- WHAT YOU ARE ASKED TO DO
Your task is to copy the lines of the data below from the line holding "Đồ dùng (1021, 294)" through the line holding "Рослини (267, 116)", inclusive, exactly and with nothing added.

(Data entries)
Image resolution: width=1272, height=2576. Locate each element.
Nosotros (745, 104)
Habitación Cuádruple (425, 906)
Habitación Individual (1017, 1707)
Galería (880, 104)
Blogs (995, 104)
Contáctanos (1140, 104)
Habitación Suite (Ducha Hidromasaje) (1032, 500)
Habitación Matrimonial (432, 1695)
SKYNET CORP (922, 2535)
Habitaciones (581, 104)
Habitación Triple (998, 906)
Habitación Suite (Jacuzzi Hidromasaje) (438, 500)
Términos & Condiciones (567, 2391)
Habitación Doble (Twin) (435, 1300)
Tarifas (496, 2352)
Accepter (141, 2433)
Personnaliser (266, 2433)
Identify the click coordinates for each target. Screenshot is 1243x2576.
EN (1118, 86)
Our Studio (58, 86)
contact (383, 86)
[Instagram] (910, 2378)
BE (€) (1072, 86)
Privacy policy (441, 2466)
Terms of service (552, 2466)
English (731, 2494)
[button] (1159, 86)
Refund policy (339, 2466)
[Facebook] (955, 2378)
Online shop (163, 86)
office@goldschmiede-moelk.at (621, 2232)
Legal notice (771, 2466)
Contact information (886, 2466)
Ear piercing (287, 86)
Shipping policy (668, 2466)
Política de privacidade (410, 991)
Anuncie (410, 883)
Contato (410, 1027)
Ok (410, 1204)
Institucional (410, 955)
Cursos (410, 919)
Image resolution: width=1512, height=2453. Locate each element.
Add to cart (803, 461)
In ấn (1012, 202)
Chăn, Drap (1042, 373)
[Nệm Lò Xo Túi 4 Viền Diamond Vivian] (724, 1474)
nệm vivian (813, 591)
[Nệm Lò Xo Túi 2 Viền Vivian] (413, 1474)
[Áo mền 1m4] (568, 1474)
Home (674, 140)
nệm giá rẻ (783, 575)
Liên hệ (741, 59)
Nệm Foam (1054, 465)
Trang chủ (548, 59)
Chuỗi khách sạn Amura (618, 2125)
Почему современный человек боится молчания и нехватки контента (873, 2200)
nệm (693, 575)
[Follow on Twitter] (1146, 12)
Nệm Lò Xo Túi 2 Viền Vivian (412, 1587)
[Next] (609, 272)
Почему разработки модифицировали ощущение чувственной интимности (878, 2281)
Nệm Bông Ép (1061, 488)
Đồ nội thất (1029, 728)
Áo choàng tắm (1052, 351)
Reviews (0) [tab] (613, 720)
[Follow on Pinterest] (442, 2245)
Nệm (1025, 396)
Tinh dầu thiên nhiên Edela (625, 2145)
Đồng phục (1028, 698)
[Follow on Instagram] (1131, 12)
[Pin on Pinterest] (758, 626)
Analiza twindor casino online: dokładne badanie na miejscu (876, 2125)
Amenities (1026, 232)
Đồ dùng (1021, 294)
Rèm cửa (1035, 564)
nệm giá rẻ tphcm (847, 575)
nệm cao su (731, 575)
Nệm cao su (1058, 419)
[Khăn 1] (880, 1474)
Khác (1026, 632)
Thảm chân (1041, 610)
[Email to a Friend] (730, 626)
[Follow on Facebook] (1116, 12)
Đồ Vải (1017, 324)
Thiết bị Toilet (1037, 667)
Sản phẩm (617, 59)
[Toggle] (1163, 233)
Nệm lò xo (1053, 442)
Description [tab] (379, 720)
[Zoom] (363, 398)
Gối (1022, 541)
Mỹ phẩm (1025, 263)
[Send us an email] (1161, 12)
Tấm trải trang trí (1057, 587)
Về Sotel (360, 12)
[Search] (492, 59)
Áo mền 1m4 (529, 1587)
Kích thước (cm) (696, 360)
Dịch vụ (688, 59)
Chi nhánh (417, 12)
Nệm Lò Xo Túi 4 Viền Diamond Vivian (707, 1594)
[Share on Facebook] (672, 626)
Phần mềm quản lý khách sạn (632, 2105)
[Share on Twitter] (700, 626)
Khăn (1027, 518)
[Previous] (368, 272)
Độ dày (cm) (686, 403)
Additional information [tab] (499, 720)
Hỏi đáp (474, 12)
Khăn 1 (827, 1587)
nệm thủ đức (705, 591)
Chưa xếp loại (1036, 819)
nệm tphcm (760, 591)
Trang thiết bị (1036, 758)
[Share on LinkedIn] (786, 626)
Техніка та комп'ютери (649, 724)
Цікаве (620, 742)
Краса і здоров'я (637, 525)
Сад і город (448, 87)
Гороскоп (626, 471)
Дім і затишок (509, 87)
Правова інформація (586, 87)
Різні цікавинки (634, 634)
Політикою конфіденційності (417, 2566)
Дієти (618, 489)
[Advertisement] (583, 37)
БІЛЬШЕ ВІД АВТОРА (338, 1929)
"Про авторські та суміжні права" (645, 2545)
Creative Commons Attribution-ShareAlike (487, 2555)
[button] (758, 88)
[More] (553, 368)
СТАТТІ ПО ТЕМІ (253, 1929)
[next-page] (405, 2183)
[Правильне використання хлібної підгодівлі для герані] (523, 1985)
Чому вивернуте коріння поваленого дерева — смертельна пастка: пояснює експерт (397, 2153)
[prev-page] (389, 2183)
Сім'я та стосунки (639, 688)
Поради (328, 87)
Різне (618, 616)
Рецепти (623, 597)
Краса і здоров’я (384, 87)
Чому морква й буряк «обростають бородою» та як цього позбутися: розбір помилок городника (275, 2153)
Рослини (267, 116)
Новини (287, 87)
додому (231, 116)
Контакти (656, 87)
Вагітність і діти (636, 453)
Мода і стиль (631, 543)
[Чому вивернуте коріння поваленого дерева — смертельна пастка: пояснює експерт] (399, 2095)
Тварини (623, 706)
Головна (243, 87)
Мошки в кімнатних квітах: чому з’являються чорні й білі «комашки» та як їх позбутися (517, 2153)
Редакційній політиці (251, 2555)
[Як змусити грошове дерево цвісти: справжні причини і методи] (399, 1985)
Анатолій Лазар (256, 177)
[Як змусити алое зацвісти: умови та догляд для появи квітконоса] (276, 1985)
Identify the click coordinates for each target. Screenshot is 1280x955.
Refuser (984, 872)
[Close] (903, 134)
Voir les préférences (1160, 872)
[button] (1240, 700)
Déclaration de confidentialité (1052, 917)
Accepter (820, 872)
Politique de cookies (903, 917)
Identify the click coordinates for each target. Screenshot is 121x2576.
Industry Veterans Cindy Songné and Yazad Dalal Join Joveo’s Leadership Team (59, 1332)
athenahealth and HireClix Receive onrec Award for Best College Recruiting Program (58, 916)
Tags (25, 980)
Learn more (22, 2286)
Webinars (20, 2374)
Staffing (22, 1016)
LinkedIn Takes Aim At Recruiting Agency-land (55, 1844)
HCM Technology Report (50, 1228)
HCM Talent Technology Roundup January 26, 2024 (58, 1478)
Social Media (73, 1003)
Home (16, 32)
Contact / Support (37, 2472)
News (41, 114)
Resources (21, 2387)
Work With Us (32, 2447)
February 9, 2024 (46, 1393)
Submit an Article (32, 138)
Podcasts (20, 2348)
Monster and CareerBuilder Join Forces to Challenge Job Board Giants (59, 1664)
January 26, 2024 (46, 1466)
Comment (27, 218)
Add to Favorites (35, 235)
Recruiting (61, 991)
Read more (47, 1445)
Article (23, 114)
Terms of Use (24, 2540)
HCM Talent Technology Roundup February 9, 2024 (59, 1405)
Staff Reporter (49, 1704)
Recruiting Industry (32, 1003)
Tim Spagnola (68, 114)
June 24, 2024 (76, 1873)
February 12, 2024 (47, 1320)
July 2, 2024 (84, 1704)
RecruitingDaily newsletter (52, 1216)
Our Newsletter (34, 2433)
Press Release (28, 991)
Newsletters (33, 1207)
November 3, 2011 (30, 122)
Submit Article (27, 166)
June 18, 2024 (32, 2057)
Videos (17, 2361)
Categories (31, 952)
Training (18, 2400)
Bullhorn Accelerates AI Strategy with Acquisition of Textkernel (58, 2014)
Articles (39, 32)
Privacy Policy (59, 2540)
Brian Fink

- ANSWER TO THE EXERCISE
Đồ dùng (1021, 294)
Rèm cửa (1035, 564)
nệm giá rẻ tphcm (847, 575)
nệm cao su (731, 575)
Nệm cao su (1058, 419)
[Khăn 1] (880, 1474)
Khác (1026, 632)
Thảm chân (1041, 610)
[Email to a Friend] (730, 626)
[Follow on Facebook] (1116, 12)
Đồ Vải (1017, 324)
Thiết bị Toilet (1037, 667)
Sản phẩm (617, 59)
[Toggle] (1163, 233)
Nệm lò xo (1053, 442)
Description [tab] (379, 720)
[Zoom] (363, 398)
Gối (1022, 541)
Mỹ phẩm (1025, 263)
[Send us an email] (1161, 12)
Tấm trải trang trí (1057, 587)
Về Sotel (360, 12)
[Search] (492, 59)
Áo mền 1m4 (529, 1587)
Kích thước (cm) (696, 360)
Dịch vụ (688, 59)
Chi nhánh (417, 12)
Nệm Lò Xo Túi 4 Viền Diamond Vivian (707, 1594)
[Share on Facebook] (672, 626)
Phần mềm quản lý khách sạn (632, 2105)
[Share on Twitter] (700, 626)
Khăn (1027, 518)
[Previous] (368, 272)
Độ dày (cm) (686, 403)
Additional information [tab] (499, 720)
Hỏi đáp (474, 12)
Khăn 1 (827, 1587)
nệm thủ đức (705, 591)
Chưa xếp loại (1036, 819)
nệm tphcm (760, 591)
Trang thiết bị (1036, 758)
[Share on LinkedIn] (786, 626)
Техніка та комп'ютери (649, 724)
Цікаве (620, 742)
Краса і здоров'я (637, 525)
Сад і город (448, 87)
Гороскоп (626, 471)
Дім і затишок (509, 87)
Правова інформація (586, 87)
Різні цікавинки (634, 634)
Політикою конфіденційності (417, 2566)
Дієти (618, 489)
[Advertisement] (583, 37)
БІЛЬШЕ ВІД АВТОРА (338, 1929)
"Про авторські та суміжні права" (645, 2545)
Creative Commons Attribution-ShareAlike (487, 2555)
[button] (758, 88)
[More] (553, 368)
СТАТТІ ПО ТЕМІ (253, 1929)
[next-page] (405, 2183)
[Правильне використання хлібної підгодівлі для герані] (523, 1985)
Чому вивернуте коріння поваленого дерева — смертельна пастка: пояснює експерт (397, 2153)
[prev-page] (389, 2183)
Сім'я та стосунки (639, 688)
Поради (328, 87)
Різне (618, 616)
Рецепти (623, 597)
Краса і здоров’я (384, 87)
Чому морква й буряк «обростають бородою» та як цього позбутися: розбір помилок городника (275, 2153)
Рослини (267, 116)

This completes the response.